The exercise:
Return every line of the records below that contains the word "green".

Records for locating displayed items:

----

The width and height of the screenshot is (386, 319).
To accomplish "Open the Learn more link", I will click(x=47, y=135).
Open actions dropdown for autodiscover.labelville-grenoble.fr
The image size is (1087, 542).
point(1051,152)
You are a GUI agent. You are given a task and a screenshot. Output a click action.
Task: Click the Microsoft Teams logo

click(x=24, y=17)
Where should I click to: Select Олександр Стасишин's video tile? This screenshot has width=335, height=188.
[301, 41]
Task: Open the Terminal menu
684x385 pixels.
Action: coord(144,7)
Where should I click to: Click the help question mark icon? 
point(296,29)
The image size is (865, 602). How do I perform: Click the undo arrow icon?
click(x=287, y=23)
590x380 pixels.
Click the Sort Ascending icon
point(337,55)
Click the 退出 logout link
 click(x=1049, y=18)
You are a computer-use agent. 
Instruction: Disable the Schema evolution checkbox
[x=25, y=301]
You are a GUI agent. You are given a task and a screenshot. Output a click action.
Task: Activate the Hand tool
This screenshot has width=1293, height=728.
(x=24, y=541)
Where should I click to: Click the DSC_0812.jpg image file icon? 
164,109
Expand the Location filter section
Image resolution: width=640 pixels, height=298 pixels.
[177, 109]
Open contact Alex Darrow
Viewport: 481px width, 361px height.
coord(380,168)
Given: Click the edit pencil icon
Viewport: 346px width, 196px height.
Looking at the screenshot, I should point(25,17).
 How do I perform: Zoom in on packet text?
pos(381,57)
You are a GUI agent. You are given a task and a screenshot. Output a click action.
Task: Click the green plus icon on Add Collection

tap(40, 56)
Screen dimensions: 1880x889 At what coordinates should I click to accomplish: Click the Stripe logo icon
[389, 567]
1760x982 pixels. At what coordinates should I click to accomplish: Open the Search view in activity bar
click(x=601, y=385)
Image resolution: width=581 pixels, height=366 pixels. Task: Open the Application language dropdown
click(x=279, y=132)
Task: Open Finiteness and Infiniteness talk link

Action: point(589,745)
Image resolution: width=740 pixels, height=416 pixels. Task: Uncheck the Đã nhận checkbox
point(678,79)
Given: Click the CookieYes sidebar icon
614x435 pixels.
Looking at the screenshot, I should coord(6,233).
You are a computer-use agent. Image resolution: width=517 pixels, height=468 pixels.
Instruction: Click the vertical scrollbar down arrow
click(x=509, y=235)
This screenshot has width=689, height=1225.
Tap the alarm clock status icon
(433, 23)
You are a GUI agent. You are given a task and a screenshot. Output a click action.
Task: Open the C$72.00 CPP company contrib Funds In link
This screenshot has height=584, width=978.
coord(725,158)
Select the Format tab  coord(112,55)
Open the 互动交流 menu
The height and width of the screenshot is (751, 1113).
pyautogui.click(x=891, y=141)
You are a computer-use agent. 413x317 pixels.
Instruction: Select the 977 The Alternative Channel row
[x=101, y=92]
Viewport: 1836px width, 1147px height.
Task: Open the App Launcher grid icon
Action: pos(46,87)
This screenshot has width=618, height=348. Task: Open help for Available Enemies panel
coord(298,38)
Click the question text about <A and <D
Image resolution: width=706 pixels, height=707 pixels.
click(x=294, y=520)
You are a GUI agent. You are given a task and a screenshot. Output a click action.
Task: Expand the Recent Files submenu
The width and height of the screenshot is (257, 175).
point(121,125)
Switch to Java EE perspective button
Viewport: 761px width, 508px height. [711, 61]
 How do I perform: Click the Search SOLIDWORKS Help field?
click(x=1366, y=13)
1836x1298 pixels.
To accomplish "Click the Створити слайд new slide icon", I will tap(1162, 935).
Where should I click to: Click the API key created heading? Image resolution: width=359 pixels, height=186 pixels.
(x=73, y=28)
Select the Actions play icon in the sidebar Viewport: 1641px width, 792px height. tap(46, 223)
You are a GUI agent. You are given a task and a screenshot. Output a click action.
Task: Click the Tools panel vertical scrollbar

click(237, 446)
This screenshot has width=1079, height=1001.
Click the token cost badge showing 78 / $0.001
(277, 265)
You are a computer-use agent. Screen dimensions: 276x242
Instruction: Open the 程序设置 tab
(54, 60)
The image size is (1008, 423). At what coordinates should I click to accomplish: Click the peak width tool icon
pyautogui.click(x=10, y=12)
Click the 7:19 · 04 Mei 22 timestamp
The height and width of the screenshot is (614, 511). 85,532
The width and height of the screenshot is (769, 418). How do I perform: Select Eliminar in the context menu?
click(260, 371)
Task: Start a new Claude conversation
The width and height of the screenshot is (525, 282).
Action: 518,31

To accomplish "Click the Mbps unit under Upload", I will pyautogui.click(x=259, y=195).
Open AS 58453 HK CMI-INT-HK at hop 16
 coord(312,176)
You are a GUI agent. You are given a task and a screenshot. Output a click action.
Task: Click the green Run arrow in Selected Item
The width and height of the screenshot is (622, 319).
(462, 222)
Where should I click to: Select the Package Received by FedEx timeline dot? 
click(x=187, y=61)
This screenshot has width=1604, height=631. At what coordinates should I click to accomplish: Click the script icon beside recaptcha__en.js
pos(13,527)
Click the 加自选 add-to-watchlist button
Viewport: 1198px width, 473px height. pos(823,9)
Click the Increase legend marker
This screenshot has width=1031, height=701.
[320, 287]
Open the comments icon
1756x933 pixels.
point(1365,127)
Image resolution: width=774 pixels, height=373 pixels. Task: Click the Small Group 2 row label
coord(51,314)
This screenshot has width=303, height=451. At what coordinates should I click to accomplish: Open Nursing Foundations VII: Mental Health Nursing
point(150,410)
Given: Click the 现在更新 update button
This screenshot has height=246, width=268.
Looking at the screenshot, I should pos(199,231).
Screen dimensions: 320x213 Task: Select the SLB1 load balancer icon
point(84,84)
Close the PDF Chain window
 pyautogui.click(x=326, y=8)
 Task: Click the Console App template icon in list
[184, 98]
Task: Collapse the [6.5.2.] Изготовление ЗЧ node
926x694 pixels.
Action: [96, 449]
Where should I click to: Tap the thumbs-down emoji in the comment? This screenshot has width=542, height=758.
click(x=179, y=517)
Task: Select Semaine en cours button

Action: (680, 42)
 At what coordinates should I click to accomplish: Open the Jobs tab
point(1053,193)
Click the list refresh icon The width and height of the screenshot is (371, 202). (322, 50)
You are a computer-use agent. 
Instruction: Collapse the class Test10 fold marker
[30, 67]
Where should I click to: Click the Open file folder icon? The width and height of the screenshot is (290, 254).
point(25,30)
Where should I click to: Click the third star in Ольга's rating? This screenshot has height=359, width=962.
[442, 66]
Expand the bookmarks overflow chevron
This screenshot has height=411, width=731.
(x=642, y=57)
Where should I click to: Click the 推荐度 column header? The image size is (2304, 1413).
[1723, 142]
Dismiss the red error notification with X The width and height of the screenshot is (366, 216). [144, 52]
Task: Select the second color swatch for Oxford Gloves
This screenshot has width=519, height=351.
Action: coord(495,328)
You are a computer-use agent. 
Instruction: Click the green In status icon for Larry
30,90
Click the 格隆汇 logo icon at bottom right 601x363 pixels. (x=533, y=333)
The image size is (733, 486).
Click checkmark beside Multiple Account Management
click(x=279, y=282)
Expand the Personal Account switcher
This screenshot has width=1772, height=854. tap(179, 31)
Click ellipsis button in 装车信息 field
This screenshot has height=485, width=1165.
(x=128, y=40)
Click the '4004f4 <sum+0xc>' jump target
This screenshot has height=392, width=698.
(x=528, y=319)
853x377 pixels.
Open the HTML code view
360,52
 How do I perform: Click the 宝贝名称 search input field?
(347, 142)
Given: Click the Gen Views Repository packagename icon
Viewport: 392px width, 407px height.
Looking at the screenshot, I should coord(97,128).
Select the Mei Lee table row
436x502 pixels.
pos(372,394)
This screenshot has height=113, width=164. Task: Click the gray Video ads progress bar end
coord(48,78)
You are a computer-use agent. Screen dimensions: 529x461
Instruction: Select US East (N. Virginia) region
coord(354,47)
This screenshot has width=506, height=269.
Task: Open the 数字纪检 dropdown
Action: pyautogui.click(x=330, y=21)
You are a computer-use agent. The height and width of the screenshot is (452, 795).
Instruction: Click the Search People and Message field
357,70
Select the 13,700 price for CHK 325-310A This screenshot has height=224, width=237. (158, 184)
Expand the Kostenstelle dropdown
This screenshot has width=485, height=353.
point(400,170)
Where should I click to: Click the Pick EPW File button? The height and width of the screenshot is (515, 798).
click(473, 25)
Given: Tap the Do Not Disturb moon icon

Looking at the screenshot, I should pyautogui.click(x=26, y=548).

----

Complete response:
Task: Click the green plus icon on Add Collection
Task: Click the green Run arrow in Selected Item
Instruction: Click the green In status icon for Larry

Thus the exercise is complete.